START GIVEN DATA

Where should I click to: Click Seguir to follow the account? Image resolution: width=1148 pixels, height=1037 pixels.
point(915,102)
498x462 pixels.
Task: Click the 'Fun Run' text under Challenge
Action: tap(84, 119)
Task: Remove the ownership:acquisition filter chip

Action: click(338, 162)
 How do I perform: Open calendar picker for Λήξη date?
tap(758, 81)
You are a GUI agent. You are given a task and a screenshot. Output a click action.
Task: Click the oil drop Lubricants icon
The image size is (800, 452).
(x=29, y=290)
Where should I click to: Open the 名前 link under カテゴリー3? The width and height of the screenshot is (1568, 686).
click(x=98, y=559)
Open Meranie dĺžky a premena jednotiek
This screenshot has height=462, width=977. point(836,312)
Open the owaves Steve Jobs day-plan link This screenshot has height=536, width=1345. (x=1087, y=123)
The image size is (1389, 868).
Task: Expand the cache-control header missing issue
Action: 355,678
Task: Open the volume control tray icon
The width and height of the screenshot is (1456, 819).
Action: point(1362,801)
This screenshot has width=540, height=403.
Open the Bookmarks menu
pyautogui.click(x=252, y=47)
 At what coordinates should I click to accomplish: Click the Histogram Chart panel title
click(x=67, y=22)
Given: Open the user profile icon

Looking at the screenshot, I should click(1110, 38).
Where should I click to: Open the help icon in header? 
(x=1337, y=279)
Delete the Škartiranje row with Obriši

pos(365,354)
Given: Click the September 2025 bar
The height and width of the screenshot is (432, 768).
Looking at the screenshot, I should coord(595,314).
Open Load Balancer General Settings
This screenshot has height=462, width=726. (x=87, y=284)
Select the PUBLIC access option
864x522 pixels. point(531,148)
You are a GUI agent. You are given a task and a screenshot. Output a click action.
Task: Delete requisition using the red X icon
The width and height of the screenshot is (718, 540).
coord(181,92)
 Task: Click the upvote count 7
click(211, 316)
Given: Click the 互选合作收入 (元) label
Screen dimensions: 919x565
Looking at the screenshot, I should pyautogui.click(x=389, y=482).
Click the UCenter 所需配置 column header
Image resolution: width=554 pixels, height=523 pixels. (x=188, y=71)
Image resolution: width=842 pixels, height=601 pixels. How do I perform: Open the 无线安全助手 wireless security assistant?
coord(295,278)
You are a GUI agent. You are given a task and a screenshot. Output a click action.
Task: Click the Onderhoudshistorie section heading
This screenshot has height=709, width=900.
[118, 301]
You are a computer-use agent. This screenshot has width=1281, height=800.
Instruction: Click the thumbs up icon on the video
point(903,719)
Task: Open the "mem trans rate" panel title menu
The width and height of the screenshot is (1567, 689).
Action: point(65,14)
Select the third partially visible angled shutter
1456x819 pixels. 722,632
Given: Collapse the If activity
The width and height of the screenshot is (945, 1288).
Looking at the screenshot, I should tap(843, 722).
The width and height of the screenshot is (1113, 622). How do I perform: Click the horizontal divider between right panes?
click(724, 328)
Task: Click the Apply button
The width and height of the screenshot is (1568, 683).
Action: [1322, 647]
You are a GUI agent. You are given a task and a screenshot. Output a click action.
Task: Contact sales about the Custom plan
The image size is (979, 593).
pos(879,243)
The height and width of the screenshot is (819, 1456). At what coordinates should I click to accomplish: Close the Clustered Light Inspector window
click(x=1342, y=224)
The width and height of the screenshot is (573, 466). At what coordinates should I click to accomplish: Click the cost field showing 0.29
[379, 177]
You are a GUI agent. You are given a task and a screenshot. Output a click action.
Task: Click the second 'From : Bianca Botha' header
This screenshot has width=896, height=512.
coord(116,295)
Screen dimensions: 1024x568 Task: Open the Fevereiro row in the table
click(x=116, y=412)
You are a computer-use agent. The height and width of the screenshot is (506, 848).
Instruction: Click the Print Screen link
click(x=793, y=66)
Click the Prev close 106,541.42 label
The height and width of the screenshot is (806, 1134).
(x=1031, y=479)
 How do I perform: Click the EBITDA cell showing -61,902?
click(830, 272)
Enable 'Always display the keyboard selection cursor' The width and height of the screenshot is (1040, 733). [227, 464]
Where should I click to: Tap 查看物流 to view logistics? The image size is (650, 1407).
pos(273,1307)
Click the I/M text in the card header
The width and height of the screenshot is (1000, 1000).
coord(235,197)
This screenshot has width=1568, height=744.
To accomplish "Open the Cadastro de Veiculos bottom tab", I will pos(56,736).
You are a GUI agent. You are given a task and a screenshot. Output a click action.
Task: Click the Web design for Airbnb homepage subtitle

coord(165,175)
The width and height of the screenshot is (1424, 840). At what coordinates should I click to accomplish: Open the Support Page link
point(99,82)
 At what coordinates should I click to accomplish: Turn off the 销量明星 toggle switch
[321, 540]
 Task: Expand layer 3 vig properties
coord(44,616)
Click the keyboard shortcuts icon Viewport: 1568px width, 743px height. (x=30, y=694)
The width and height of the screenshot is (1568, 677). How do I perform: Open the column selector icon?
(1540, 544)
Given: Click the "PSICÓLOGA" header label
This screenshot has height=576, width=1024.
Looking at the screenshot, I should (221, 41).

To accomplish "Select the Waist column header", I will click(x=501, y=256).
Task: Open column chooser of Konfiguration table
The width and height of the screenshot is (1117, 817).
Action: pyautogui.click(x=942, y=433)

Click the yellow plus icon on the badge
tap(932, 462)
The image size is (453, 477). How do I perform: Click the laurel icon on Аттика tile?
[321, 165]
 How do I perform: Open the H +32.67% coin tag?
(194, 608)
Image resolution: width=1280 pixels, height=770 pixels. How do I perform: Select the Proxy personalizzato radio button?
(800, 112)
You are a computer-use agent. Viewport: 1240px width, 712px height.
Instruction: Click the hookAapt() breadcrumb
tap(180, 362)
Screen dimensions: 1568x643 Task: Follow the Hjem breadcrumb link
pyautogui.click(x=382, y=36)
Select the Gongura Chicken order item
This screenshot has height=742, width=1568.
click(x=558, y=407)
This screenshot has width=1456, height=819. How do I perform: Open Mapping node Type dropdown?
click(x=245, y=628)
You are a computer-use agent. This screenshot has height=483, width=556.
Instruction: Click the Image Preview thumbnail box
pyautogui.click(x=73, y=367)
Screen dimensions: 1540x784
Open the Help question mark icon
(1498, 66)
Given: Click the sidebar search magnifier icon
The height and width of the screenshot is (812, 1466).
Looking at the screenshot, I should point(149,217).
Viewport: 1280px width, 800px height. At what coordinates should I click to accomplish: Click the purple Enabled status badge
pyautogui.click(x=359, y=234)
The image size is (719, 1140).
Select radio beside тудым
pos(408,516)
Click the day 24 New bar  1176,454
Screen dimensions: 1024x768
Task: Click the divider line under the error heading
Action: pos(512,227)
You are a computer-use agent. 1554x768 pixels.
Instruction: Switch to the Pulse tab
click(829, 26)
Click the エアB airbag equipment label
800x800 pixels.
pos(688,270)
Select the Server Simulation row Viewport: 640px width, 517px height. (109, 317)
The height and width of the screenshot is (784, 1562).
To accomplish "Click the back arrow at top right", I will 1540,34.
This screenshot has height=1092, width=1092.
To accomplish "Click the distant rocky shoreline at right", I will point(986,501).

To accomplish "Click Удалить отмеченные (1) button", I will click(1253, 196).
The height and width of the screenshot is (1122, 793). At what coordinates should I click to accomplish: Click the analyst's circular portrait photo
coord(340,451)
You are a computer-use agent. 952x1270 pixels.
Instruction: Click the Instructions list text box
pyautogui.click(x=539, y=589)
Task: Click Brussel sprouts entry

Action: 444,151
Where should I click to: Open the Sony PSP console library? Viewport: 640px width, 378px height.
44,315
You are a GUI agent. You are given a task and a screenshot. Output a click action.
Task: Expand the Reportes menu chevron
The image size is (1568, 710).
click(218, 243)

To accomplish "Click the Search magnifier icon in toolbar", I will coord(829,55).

END GIVEN DATA

SHORT PROBLEM → Render the items above as a JSON list of strings, one string per line, leaving out blank lines.

WRITTEN SOLUTION →
[
  "Where should I click to: Click Seguir to follow the account? Image resolution: width=1148 pixels, height=1037 pixels.",
  "point(915,102)",
  "498x462 pixels.",
  "Task: Click the 'Fun Run' text under Challenge",
  "Action: tap(84, 119)",
  "Task: Remove the ownership:acquisition filter chip",
  "Action: click(338, 162)",
  " How do I perform: Open calendar picker for Λήξη date?",
  "tap(758, 81)",
  "You are a GUI agent. You are given a task and a screenshot. Output a click action.",
  "Task: Click the oil drop Lubricants icon",
  "The image size is (800, 452).",
  "(x=29, y=290)",
  "Where should I click to: Open the 名前 link under カテゴリー3? The width and height of the screenshot is (1568, 686).",
  "click(x=98, y=559)",
  "Open Meranie dĺžky a premena jednotiek",
  "This screenshot has height=462, width=977. point(836,312)",
  "Open the owaves Steve Jobs day-plan link This screenshot has height=536, width=1345. (x=1087, y=123)",
  "The image size is (1389, 868).",
  "Task: Expand the cache-control header missing issue",
  "Action: 355,678",
  "Task: Open the volume control tray icon",
  "The width and height of the screenshot is (1456, 819).",
  "Action: point(1362,801)",
  "This screenshot has width=540, height=403.",
  "Open the Bookmarks menu",
  "pyautogui.click(x=252, y=47)",
  " At what coordinates should I click to accomplish: Click the Histogram Chart panel title",
  "click(x=67, y=22)",
  "Given: Open the user profile icon",
  "Looking at the screenshot, I should click(1110, 38).",
  "Where should I click to: Open the help icon in header? ",
  "(x=1337, y=279)",
  "Delete the Škartiranje row with Obriši",
  "pos(365,354)",
  "Given: Click the September 2025 bar",
  "The height and width of the screenshot is (432, 768).",
  "Looking at the screenshot, I should coord(595,314).",
  "Open Load Balancer General Settings",
  "This screenshot has height=462, width=726. (x=87, y=284)",
  "Select the PUBLIC access option",
  "864x522 pixels. point(531,148)",
  "You are a GUI agent. You are given a task and a screenshot. Output a click action.",
  "Task: Delete requisition using the red X icon",
  "The width and height of the screenshot is (718, 540).",
  "coord(181,92)",
  " Task: Click the upvote count 7",
  "click(211, 316)",
  "Given: Click the 互选合作收入 (元) label",
  "Screen dimensions: 919x565",
  "Looking at the screenshot, I should pyautogui.click(x=389, y=482).",
  "Click the UCenter 所需配置 column header",
  "Image resolution: width=554 pixels, height=523 pixels. (x=188, y=71)",
  "Image resolution: width=842 pixels, height=601 pixels. How do I perform: Open the 无线安全助手 wireless security assistant?",
  "coord(295,278)",
  "You are a GUI agent. You are given a task and a screenshot. Output a click action.",
  "Task: Click the Onderhoudshistorie section heading",
  "This screenshot has height=709, width=900.",
  "[118, 301]",
  "You are a computer-use agent. This screenshot has width=1281, height=800.",
  "Instruction: Click the thumbs up icon on the video",
  "point(903,719)",
  "Task: Open the \"mem trans rate\" panel title menu",
  "The width and height of the screenshot is (1567, 689).",
  "Action: point(65,14)",
  "Select the third partially visible angled shutter",
  "1456x819 pixels. 722,632",
  "Given: Collapse the If activity",
  "The width and height of the screenshot is (945, 1288).",
  "Looking at the screenshot, I should tap(843, 722).",
  "The width and height of the screenshot is (1113, 622). How do I perform: Click the horizontal divider between right panes?",
  "click(724, 328)",
  "Task: Click the Apply button",
  "The width and height of the screenshot is (1568, 683).",
  "Action: [1322, 647]",
  "You are a GUI agent. You are given a task and a screenshot. Output a click action.",
  "Task: Contact sales about the Custom plan",
  "The image size is (979, 593).",
  "pos(879,243)",
  "The height and width of the screenshot is (819, 1456). At what coordinates should I click to accomplish: Close the Clustered Light Inspector window",
  "click(x=1342, y=224)",
  "The width and height of the screenshot is (573, 466). At what coordinates should I click to accomplish: Click the cost field showing 0.29",
  "[379, 177]",
  "You are a GUI agent. You are given a task and a screenshot. Output a click action.",
  "Task: Click the second 'From : Bianca Botha' header",
  "This screenshot has width=896, height=512.",
  "coord(116,295)",
  "Screen dimensions: 1024x568 Task: Open the Fevereiro row in the table",
  "click(x=116, y=412)",
  "You are a computer-use agent. The height and width of the screenshot is (506, 848).",
  "Instruction: Click the Print Screen link",
  "click(x=793, y=66)",
  "Click the Prev close 106,541.42 label",
  "The height and width of the screenshot is (806, 1134).",
  "(x=1031, y=479)",
  " How do I perform: Click the EBITDA cell showing -61,902?",
  "click(830, 272)",
  "Enable 'Always display the keyboard selection cursor' The width and height of the screenshot is (1040, 733). [227, 464]",
  "Where should I click to: Tap 查看物流 to view logistics? The image size is (650, 1407).",
  "pos(273,1307)",
  "Click the I/M text in the card header",
  "The width and height of the screenshot is (1000, 1000).",
  "coord(235,197)",
  "This screenshot has width=1568, height=744.",
  "To accomplish \"Open the Cadastro de Veiculos bottom tab\", I will pos(56,736).",
  "You are a GUI agent. You are given a task and a screenshot. Output a click action.",
  "Task: Click the Web design for Airbnb homepage subtitle",
  "coord(165,175)",
  "The width and height of the screenshot is (1424, 840). At what coordinates should I click to accomplish: Open the Support Page link",
  "point(99,82)",
  " At what coordinates should I click to accomplish: Turn off the 销量明星 toggle switch",
  "[321, 540]",
  " Task: Expand layer 3 vig properties",
  "coord(44,616)",
  "Click the keyboard shortcuts icon Viewport: 1568px width, 743px height. (x=30, y=694)",
  "The width and height of the screenshot is (1568, 677). How do I perform: Open the column selector icon?",
  "(1540, 544)",
  "Given: Click the \"PSICÓLOGA\" header label",
  "This screenshot has height=576, width=1024.",
  "Looking at the screenshot, I should (221, 41).",
  "To accomplish \"Select the Waist column header\", I will click(x=501, y=256).",
  "Task: Open column chooser of Konfiguration table",
  "The width and height of the screenshot is (1117, 817).",
  "Action: pyautogui.click(x=942, y=433)",
  "Click the yellow plus icon on the badge",
  "tap(932, 462)",
  "The image size is (453, 477). How do I perform: Click the laurel icon on Аттика tile?",
  "[321, 165]",
  " How do I perform: Open the H +32.67% coin tag?",
  "(194, 608)",
  "Image resolution: width=1280 pixels, height=770 pixels. How do I perform: Select the Proxy personalizzato radio button?",
  "(800, 112)",
  "You are a computer-use agent. Viewport: 1240px width, 712px height.",
  "Instruction: Click the hookAapt() breadcrumb",
  "tap(180, 362)",
  "Screen dimensions: 1568x643 Task: Follow the Hjem breadcrumb link",
  "pyautogui.click(x=382, y=36)",
  "Select the Gongura Chicken order item",
  "This screenshot has height=742, width=1568.",
  "click(x=558, y=407)",
  "This screenshot has width=1456, height=819. How do I perform: Open Mapping node Type dropdown?",
  "click(x=245, y=628)",
  "You are a computer-use agent. This screenshot has height=483, width=556.",
  "Instruction: Click the Image Preview thumbnail box",
  "pyautogui.click(x=73, y=367)",
  "Screen dimensions: 1540x784",
  "Open the Help question mark icon",
  "(1498, 66)",
  "Given: Click the sidebar search magnifier icon",
  "The height and width of the screenshot is (812, 1466).",
  "Looking at the screenshot, I should point(149,217).",
  "Viewport: 1280px width, 800px height. At what coordinates should I click to accomplish: Click the purple Enabled status badge",
  "pyautogui.click(x=359, y=234)",
  "The image size is (719, 1140).",
  "Select radio beside тудым",
  "pos(408,516)",
  "Click the day 24 New bar  1176,454",
  "Screen dimensions: 1024x768",
  "Task: Click the divider line under the error heading",
  "Action: pos(512,227)",
  "You are a computer-use agent. 1554x768 pixels.",
  "Instruction: Switch to the Pulse tab",
  "click(829, 26)",
  "Click the エアB airbag equipment label",
  "800x800 pixels.",
  "pos(688,270)",
  "Select the Server Simulation row Viewport: 640px width, 517px height. (109, 317)",
  "The height and width of the screenshot is (784, 1562).",
  "To accomplish \"Click the back arrow at top right\", I will 1540,34.",
  "This screenshot has height=1092, width=1092.",
  "To accomplish \"Click the distant rocky shoreline at right\", I will point(986,501).",
  "To accomplish \"Click Удалить отмеченные (1) button\", I will click(1253, 196).",
  "The height and width of the screenshot is (1122, 793). At what coordinates should I click to accomplish: Click the analyst's circular portrait photo",
  "coord(340,451)",
  "You are a computer-use agent. 952x1270 pixels.",
  "Instruction: Click the Instructions list text box",
  "pyautogui.click(x=539, y=589)",
  "Task: Click Brussel sprouts entry",
  "Action: 444,151",
  "Where should I click to: Open the Sony PSP console library? Viewport: 640px width, 378px height.",
  "44,315",
  "You are a GUI agent. You are given a task and a screenshot. Output a click action.",
  "Task: Expand the Reportes menu chevron",
  "The image size is (1568, 710).",
  "click(218, 243)",
  "To accomplish \"Click the Search magnifier icon in toolbar\", I will coord(829,55)."
]